Fully automated implementation
The last interesting feature is fully automated execution. Since Devin runs in a fully virtualized cloud environment, we can confidently let it execute various commands without worrying about LLM attacks or incorrectly running dangerous commands. Even if the entire system is deleted, it can be recovered by simply starting a new container. However, Cursor runs on a local host system, so security is a serious concern. That's why, in Cursor's Agent mode, we need to manually confirm each command before executing it. This is acceptable for relatively simple tasks, but now with sophisticated process planning and the ability to evolve itself, Cursor is also capable of handling long term complex tasks, which makes this type of interaction seem incompatible with its capabilities.
To solve this problem, I haven't found a solution based on Cursor yet (Update: December 17, 2024 Cursor also added this feature, called Yolo Mode, but it still doesn't support development in Docker), but Windsurf takes this into account. As you can see from its design, it's aiming for a Devin-style product form, and the current code editor is just an intermediate form. More specifically, Windsurf has a feature that can connect directly to a Docker container and run there, or if we have a configuration file, it can help us start a new Docker container, do some initialization, and map a local folder. As a result, all the commands it executes (except for changes to the local folder) take place in the Docker container and have no impact on the host system, thus greatly increasing security.[Sample configuration]
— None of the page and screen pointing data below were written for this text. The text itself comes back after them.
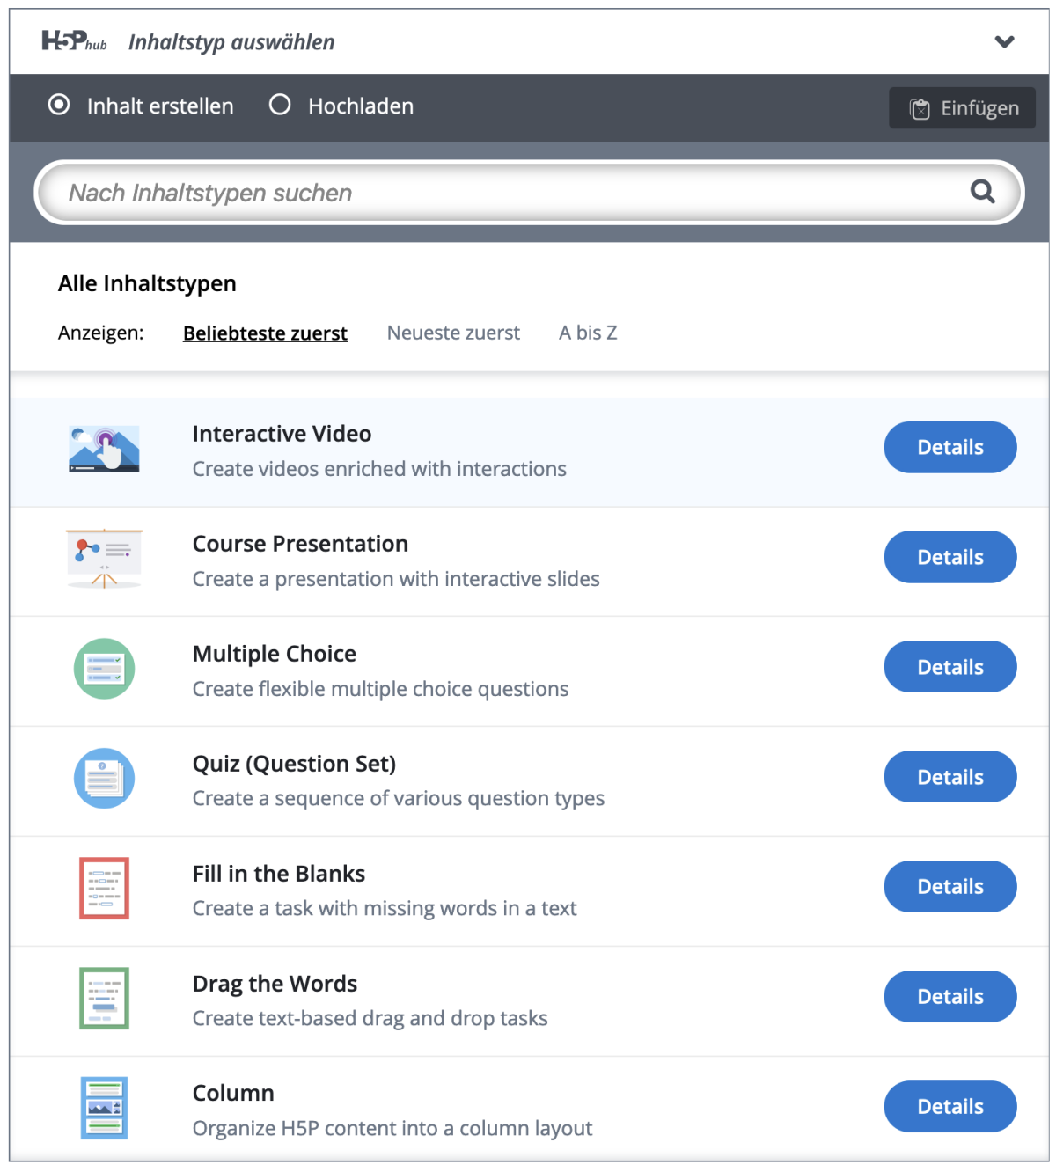Sort by Neueste zuerst
Viewport: 1056px width, 1172px height.
pyautogui.click(x=453, y=333)
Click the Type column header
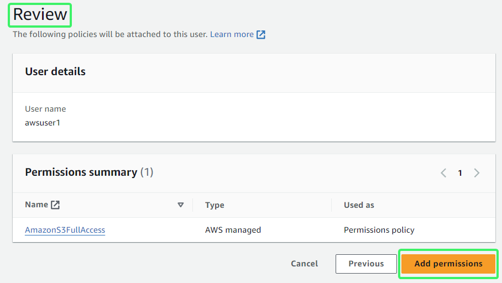This screenshot has height=283, width=502. coord(215,205)
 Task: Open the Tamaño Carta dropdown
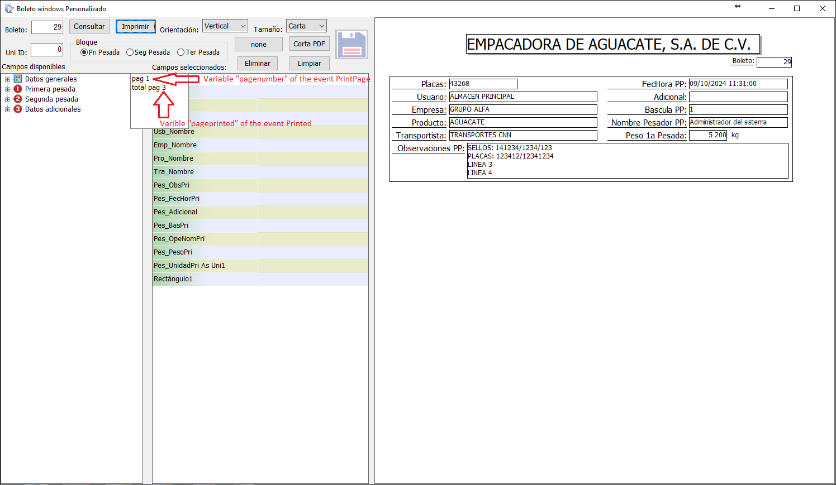pos(306,26)
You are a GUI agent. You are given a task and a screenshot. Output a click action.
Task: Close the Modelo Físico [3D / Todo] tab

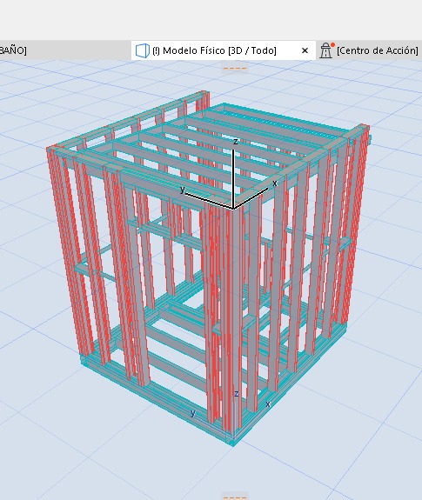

On top of that, it introduces a blacklist/whitelist mechanism that automatically rejects commands in the blacklist and allows commands in the whitelist. For commands that are neither blacklisted nor whitelisted, LLM intelligently determines if there is a risk to the host system - for example, if it wants to delete a file in a folder, it will ask the user for confirmation, but commands such as pip install
Ordinary commands such as these are simply allowed. Note that this feature seems to be enabled only when running in Docker containers. If we run commands on the host system, the experience is still similar to Cursor and requires frequent confirmations. Additionally, automated command execution needs to be enabled in the configuration.
summarize
Thus, we can see that while Devin's product form and design concepts are indeed very advanced, the gap between it and existing Agentic AI tools is not as large as we might think from a technical threshold perspective. Using popular tools like Cursor and Windsurf (only $15-20 per month), we can implement Devin 90%'s functionality in less than an hour and use it to accomplish complex tasks that we couldn't before the modifications. For example, I assigned Cursor the task of analyzing the returns of popular tech stocks over the past 5 years for an in-depth data analysis, and it provided a very detailed and comprehensive report. In addition, I had Windsurf crawl the publish times of the 100 most popular posts on my blog and visualize the data in a GitHub contribution graph style, tasks that it can fully automate. These kinds of tasks are not possible with traditional Cursor and Windsurf - only Devin can do them, but with a simple modification we can achieve the results of the $20/month tool with the $500/month tool. I even did a more in-depth experiment: as a developer completely unfamiliar with front-end development, I spent an hour and a half creating a job board, both front-end and back-end. This efficiency is comparable to Devin, if not higher.